Write-Offs on Your State Tax Return

Even if your deductible medical expenses aren't high enough to warrant a federal tax deduction, you may be able to get a tax break on your state income tax return, says Ann-Marie Long, a CPA and tax manager at SKC & Co., a CPA firm based in Boonton Township, N.J.

She notes that only 28 states follow the federal guidelines for itemized deductions as a starting point for their own income tax rules. 

"Many states have lower thresholds for deductibility and some allow you to deduct 100 percent of your out-of- pocket medical expenses," Long says. "If you have a major medical expense, or large charitable contributions in any one year, it is worth making the extra effort to total them both just to be sure." 

The combination of both may raise your itemized deductions above the new standard deduction, making itemizing worthwhile.

Even if you take the standard deduction on your federal return, your state may allow you to deduct your medical expenses, says Darren Zagarola, CPA and owner of EKS Associates, a fee-only financial planning firm in Princeton, N.J.
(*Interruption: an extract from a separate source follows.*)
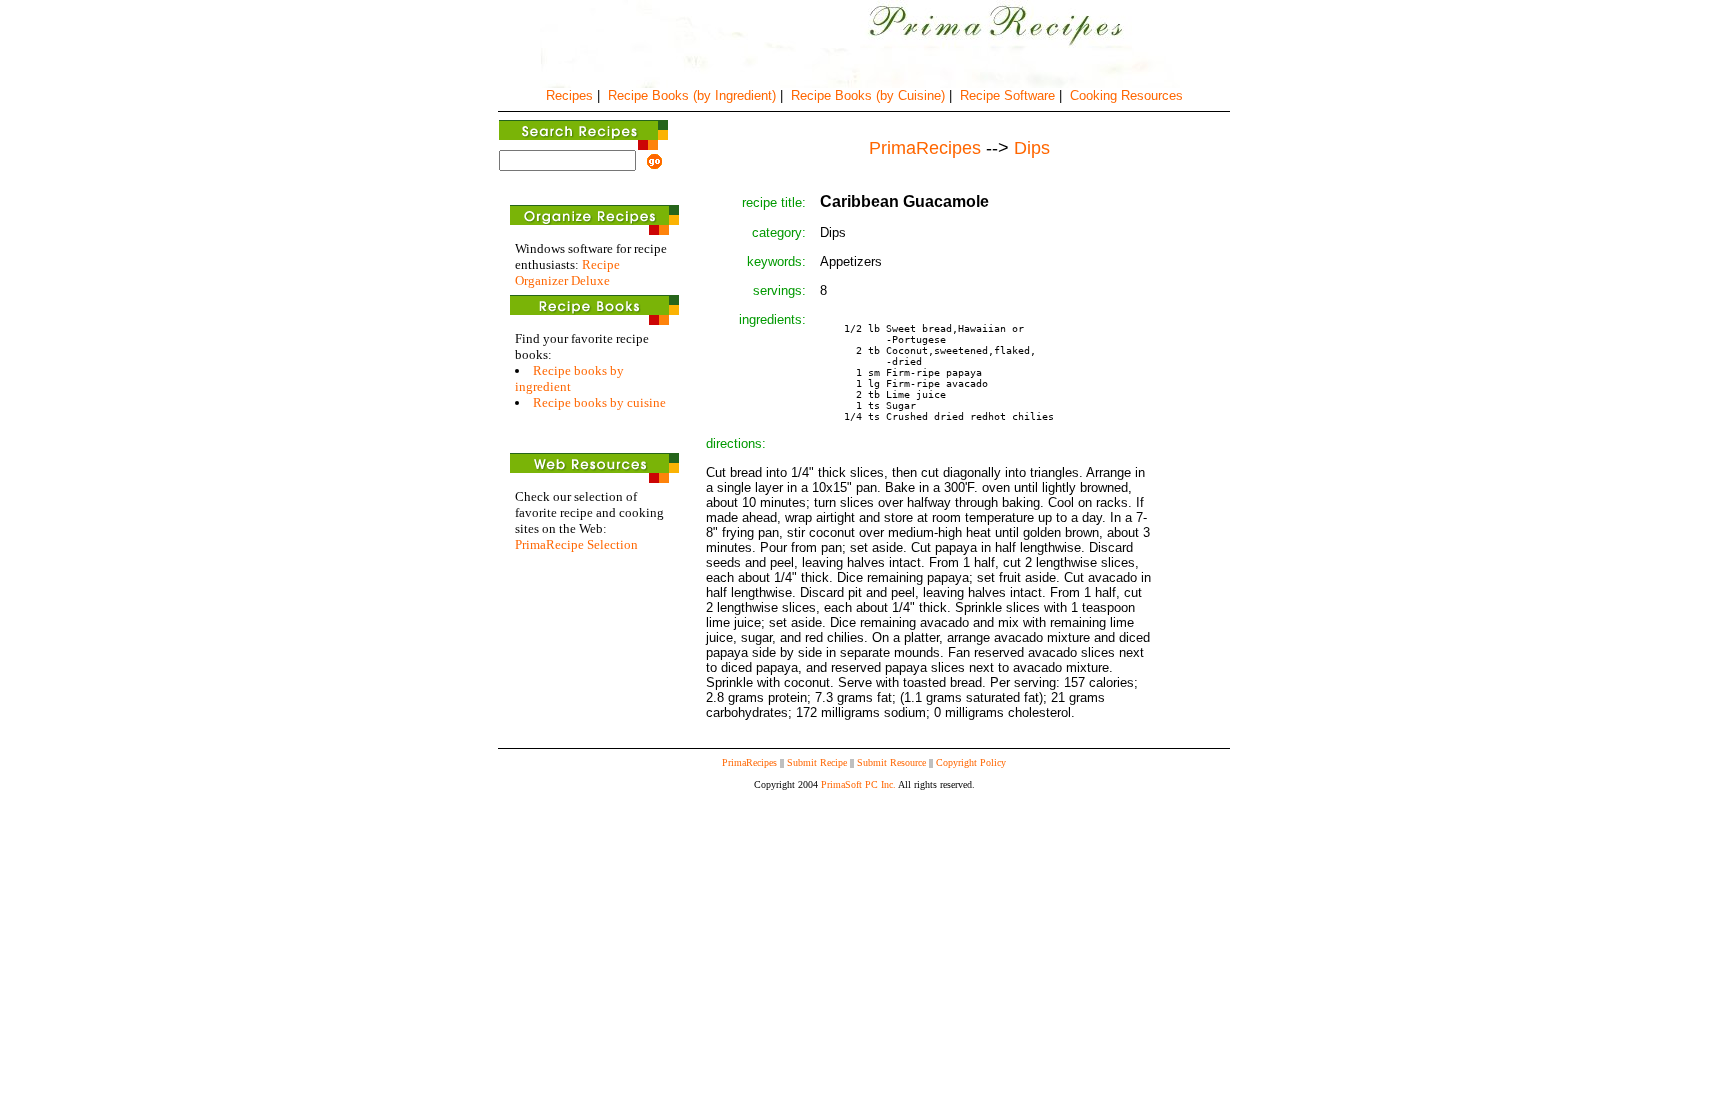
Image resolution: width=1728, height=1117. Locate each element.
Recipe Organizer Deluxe (567, 272)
New Jersey, for instance, lets those who take the standard deduction on their state forms write off medical expenses. New York lets residents itemize on state returns, even if they take the federal standard deduction.

If there's a chance you could be eligible for a tax break, provide your tax professional with a summary of your out-of pocket medical expenses, Long says. 

"Your tax preparer does not necessarily need to see the receipts," Long adds. "But if you are able to take a state or local tax deduction for those medical expenses, you should keep all receipts, bills and explanations of benefits from your insurance providers with your tax return in the case of an audit."